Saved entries

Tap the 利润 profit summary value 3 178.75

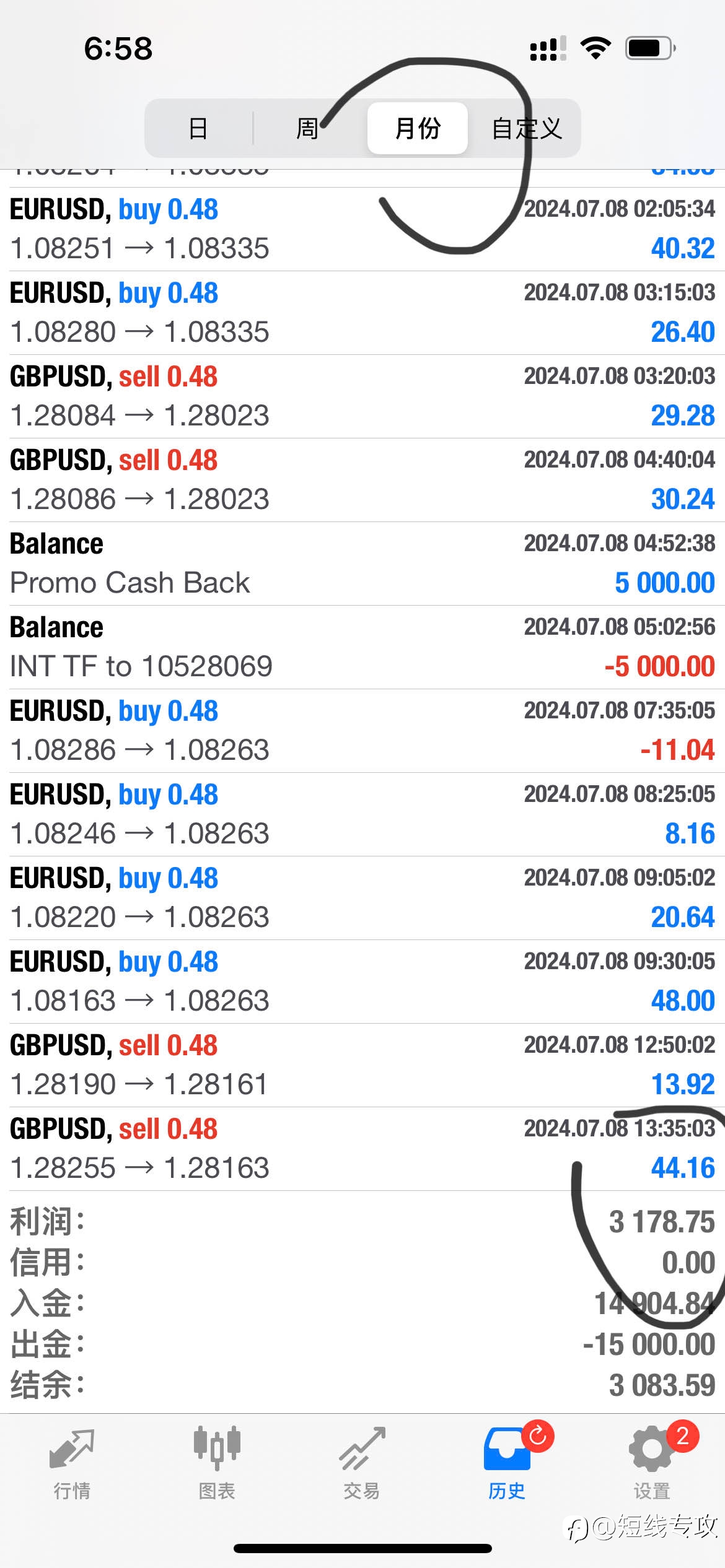click(662, 1222)
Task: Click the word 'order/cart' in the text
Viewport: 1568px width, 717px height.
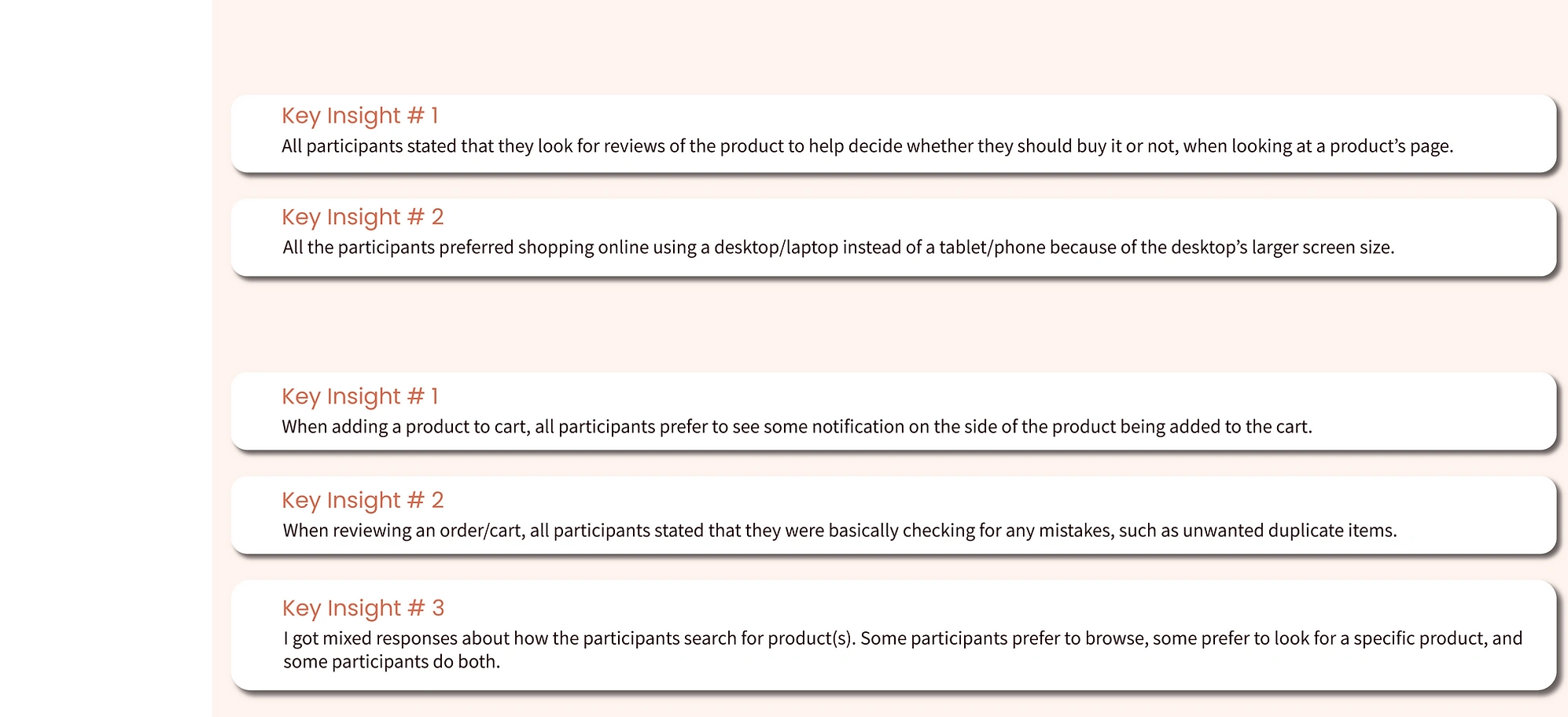Action: 480,531
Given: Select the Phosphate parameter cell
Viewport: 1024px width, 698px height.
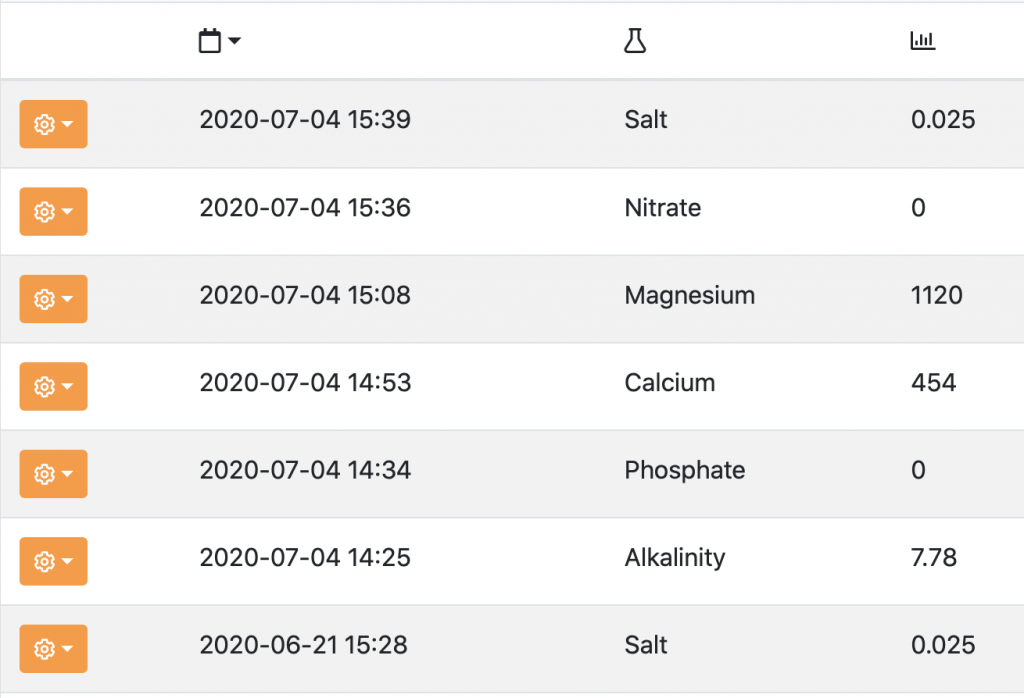Looking at the screenshot, I should click(x=684, y=470).
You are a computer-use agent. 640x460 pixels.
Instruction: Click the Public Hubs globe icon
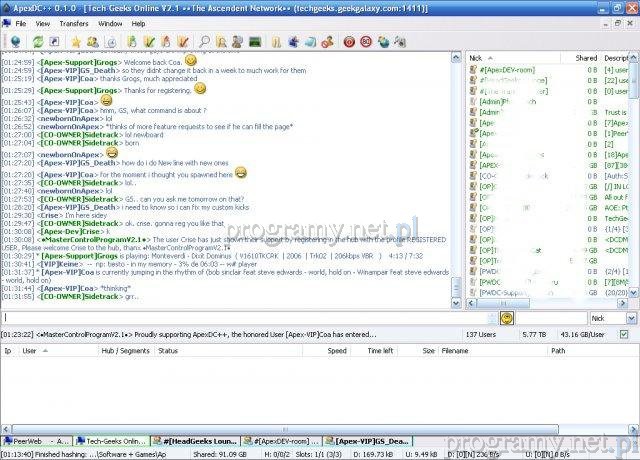(14, 42)

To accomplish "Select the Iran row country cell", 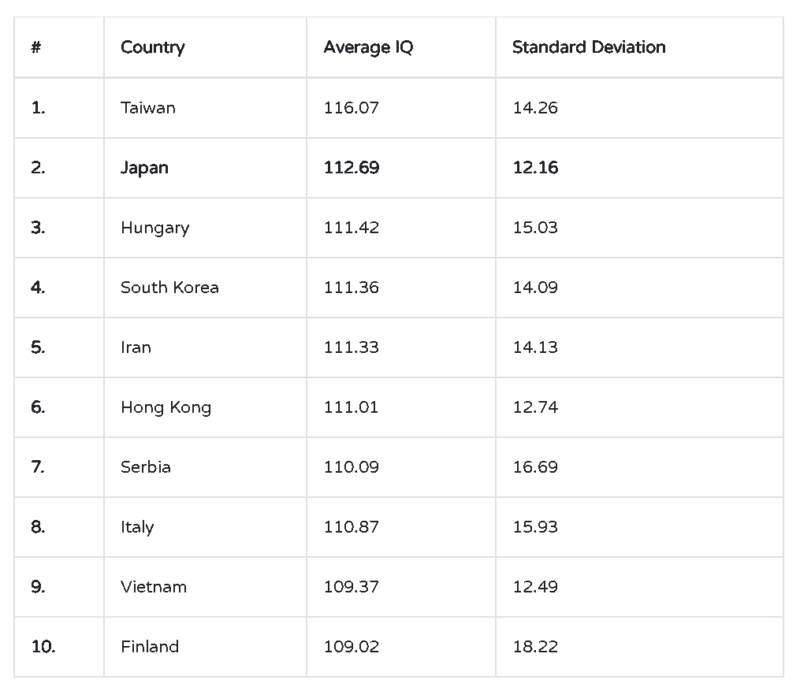I will click(x=136, y=347).
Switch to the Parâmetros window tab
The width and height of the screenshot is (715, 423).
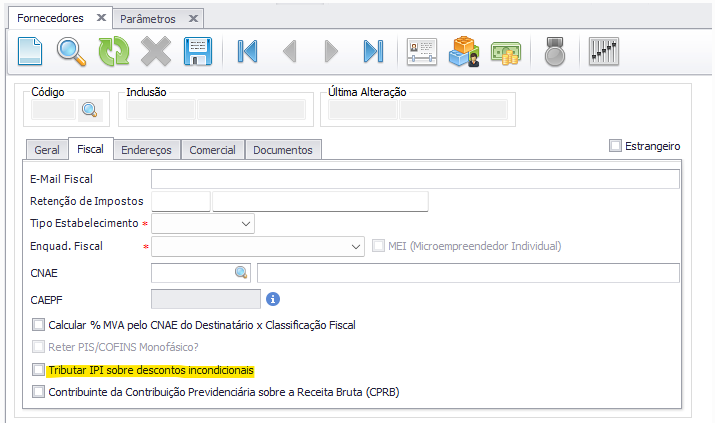click(147, 18)
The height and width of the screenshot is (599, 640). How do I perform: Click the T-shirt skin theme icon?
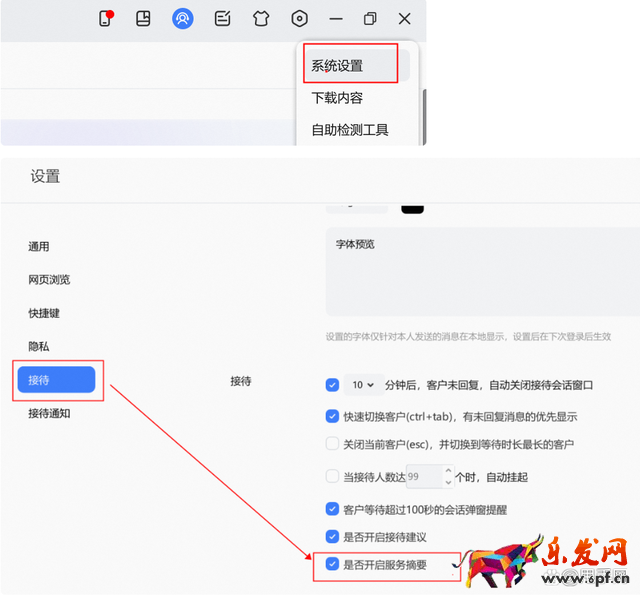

* [ACTIVITY]
Retype, exactly and only, the lines from the one containing "The width and" through the end of the entries, both ends included, and omit all pictures.

* [REPLY TO THE TASK]
The width and height of the screenshot is (715, 423).
click(147, 18)
The height and width of the screenshot is (599, 640). How do I perform: Click the T-shirt skin theme icon?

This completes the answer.